Green Tips: Join local free-fare travelers
Your actual bus travel time could be faster than driving during heavy traffic conditions
Transit travelers are decreasing their carbon footprint by approximately four pounds of CO2 for each hour of drive time. Since its launch in July 2021, Summit County’s High Valley Transit (HVT) ridership has grown to almost 1.5 million. People are taking 1,000 daily rides on micro-transit; they have made 14,000 bus trips between Park City and Heber City since November 2022.
To make transit convenient, learn how to use the HVT and MyStop (Park City) apps or use Google Maps. Click on trip planning and set your pick-up location and destination. In real-time, you’ll see different pick-up times at the nearest stop, the time it will take you to get there; the specific bus or buses you can take; and your arrival time.
Get a comprehensive Ride Guide, go to the bus schedules tab in the HVT app or the Park City Transit website (schedule and routes) to check out the different bus numbers and colors, and their scheduled arrival times at different stops.

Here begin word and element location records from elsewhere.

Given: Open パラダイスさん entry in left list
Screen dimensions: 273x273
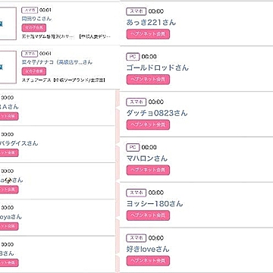Looking at the screenshot, I should coord(19,143).
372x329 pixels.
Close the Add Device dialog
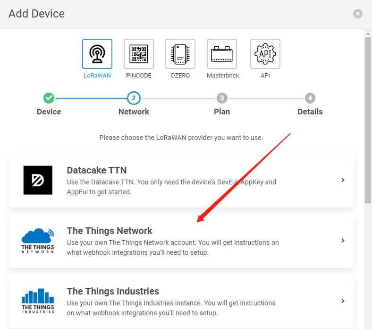[358, 14]
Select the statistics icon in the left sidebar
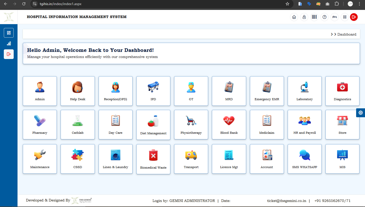Viewport: 365px width, 207px height. click(x=9, y=43)
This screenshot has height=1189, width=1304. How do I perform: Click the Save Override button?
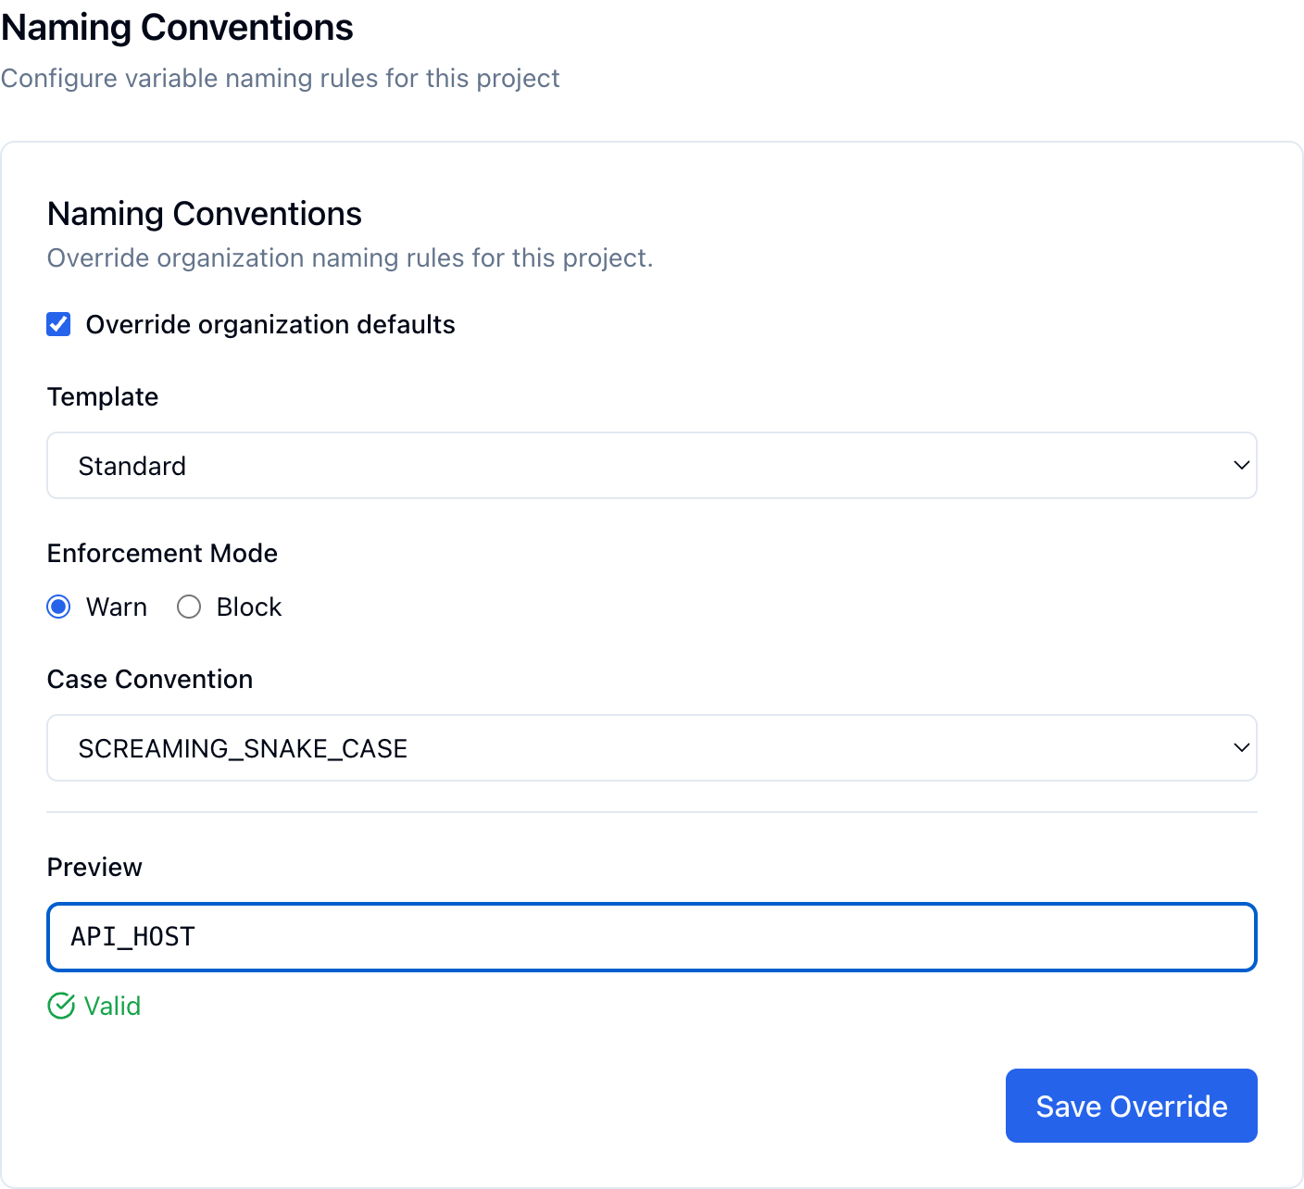pyautogui.click(x=1131, y=1105)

Understand that these are the times you can expect a bus to arrive at a stop under “normal” weather and traffic conditions, full employment, and a fully operational fleet.

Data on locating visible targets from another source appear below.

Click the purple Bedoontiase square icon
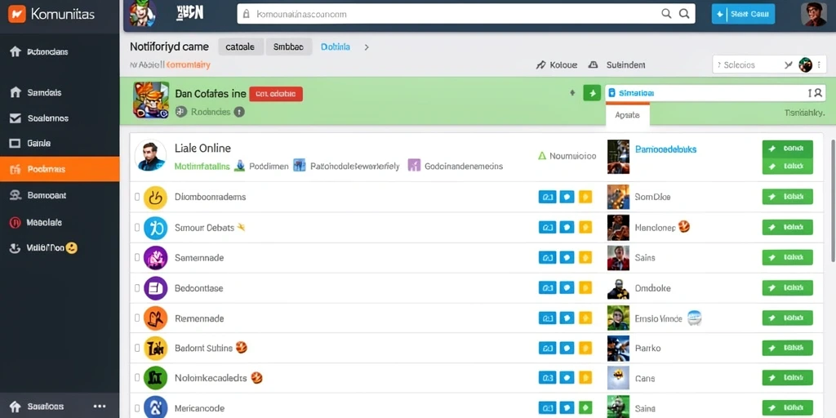This screenshot has width=836, height=418. click(155, 288)
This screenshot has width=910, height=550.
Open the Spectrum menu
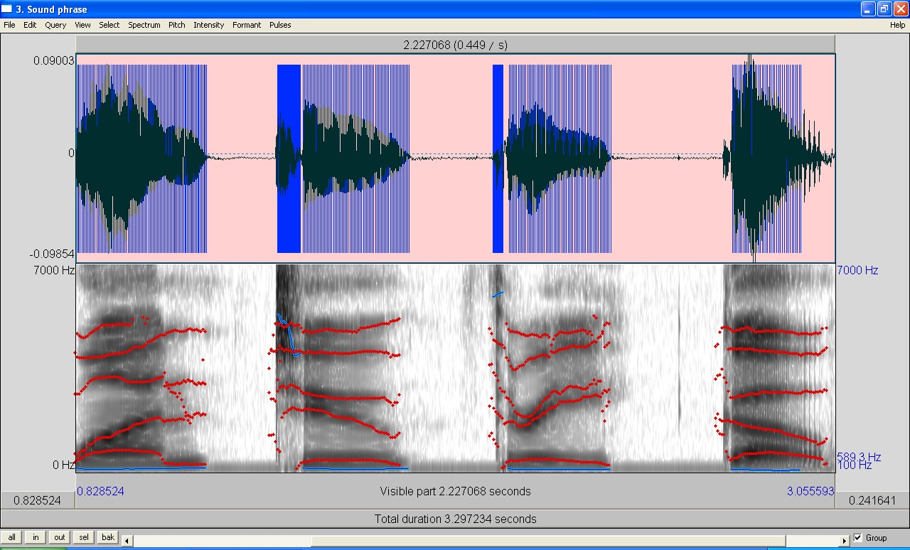click(144, 25)
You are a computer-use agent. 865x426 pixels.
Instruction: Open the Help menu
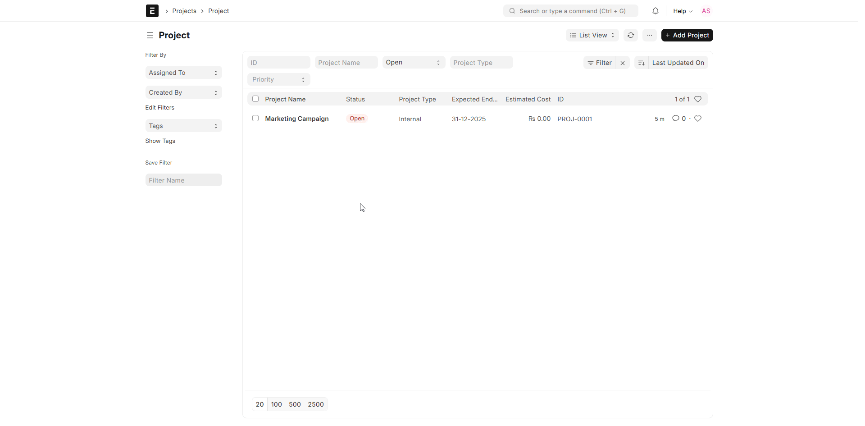[x=682, y=11]
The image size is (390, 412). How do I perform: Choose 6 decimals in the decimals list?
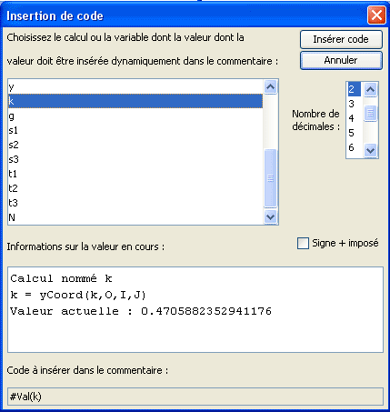[354, 147]
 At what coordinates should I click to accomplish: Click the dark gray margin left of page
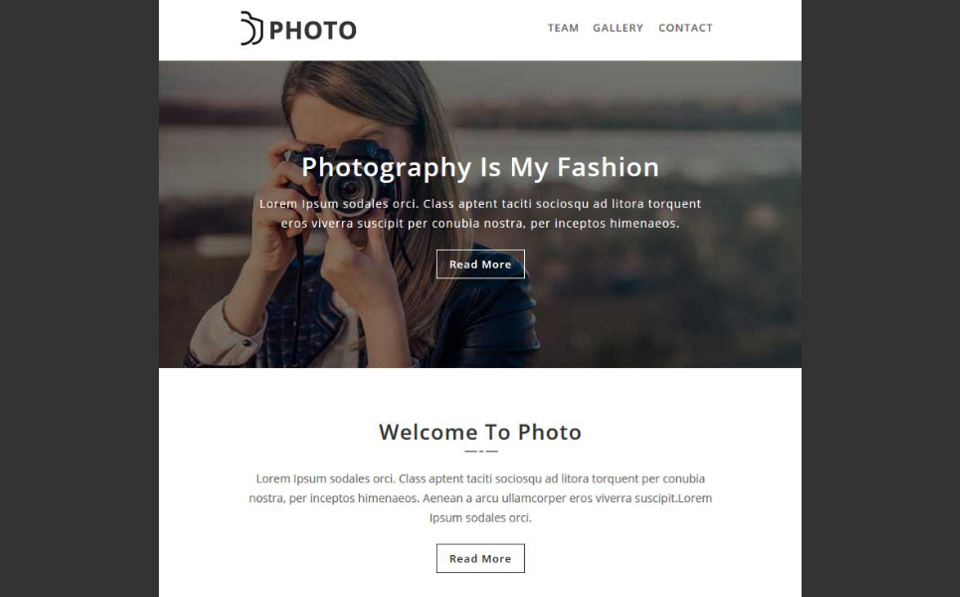[x=79, y=298]
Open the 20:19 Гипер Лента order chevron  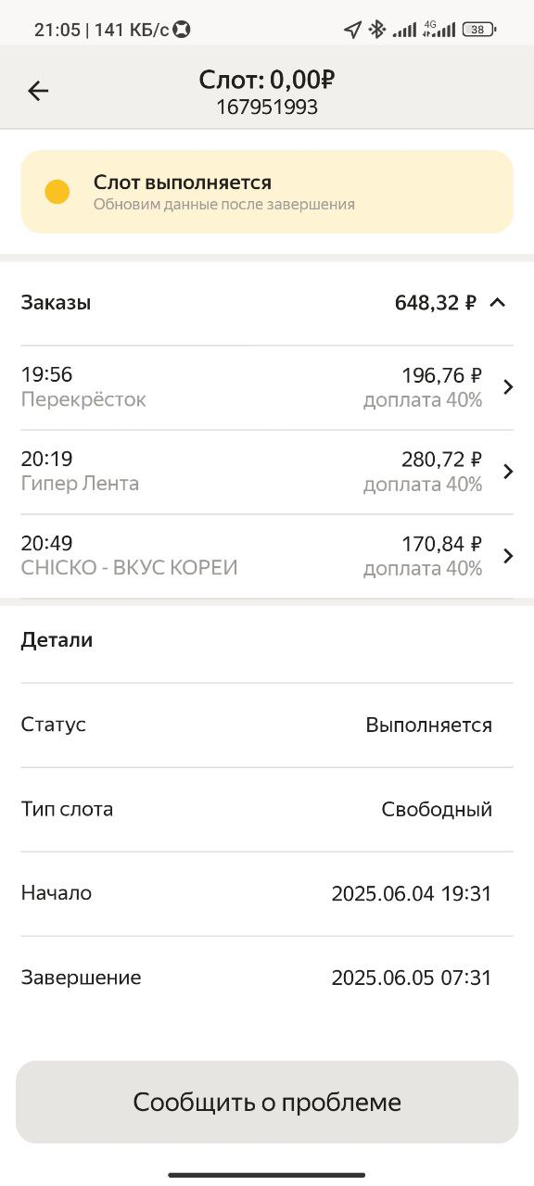508,472
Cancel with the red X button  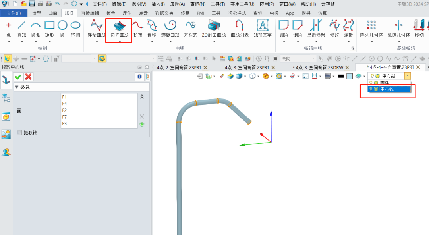(x=28, y=77)
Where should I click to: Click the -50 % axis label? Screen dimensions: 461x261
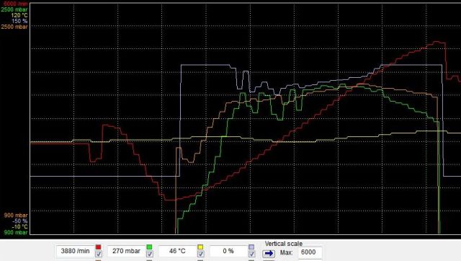tap(20, 221)
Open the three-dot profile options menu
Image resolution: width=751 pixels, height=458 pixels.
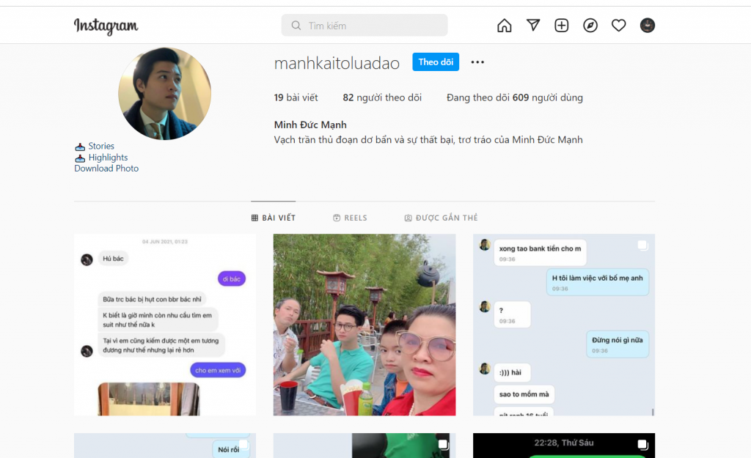click(477, 62)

Remember, peak traffic and inclement weather affect vehicle and transit travel alike. And because buses can legally travel in the breakdown lanes on routes 224 and 248, your actual bus travel time could be faster than driving during heavy traffic conditions.
Taking the bus may be comparable in time to driving your vehicle when you consider parking and walking to where you want to be. Try asking someone your transit questions. They just might tell you the information you need to take a ride.